East-West Church & Ministry Report
Vol. 8, No. 2, Spring 2000, Covering the Former Soviet Union and Central and Eastern Europe


Russian Evangelical Emigration: For Better or Worse

Vyacheslav Tsvirinko

Tens of thousands of Evangelical Christians from the former Soviet Union have arrived in the United States.  In the Sacramento, California, area alone, almost twenty thousand have settled during the last five to six years.  This migration of Evangelicals has created a deficit in Russia of experienced, mature leaders and lay people in a time when they are desperately needed to disciple new converts.  Also, emigration has created a sense of uncertainty among those who are left in Russia.  Who is going to leave next?  How sure can we be that this minister or that parishioner is not preparing to leave?  How can we make long-lasting plans?  These and other questions often preoccupy minds and weaken zeal to serve God sacrificially.
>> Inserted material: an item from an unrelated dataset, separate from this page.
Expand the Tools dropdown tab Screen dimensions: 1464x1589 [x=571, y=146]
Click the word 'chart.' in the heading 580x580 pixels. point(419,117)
Emigration also has some positive sides.   First, Evangelical emigres coming to the West have an excellent opportunity to be immersed in Western culture, which sometimes softens sectarian, legalistic views about church life.  Emigres in turn transmit these changes back to those who remain in their homeland.  They also try to develop financial support for their brothers and sisters in Christ in the republics of the former Soviet Union.  Although most of the newcomers to the United States belong to low-income families and cannot raise a lot of money, their help often is more effective than aid sent by the American government and charitable organizations.  Emigres know the real needs of the Russian people and they know whom they can trust and who can honestly deliver aid to really needy people.

Recent immigrants from Russia usually try to form their own ethnic churches.  This fact also can be viewed as helpful for evangelism in their homeland because "ultimately they [immigrants] and their children are the most effective missionaries to the people in the former Soviet Union."  (Christ's Work in Russia: Conference on Effective Ministry in the FSU, 27-28 January 1985, Sacramento, CA).  Not many of them will go back.  However, those who go back after being trained in the West will be able to make a significant impact on the Evangelical movement in the former U.S.S.R.  In case the situation in Russia reverses from democracy to an authoritarian regime, which is quite possible, this newly established Slavic community could become a very important source of support for Evangelicals in their homeland. 

Vyacheslav Tsvirinko is admissions director and teaches in the Bible Department at Fresno Pacific University, Fresno, CA.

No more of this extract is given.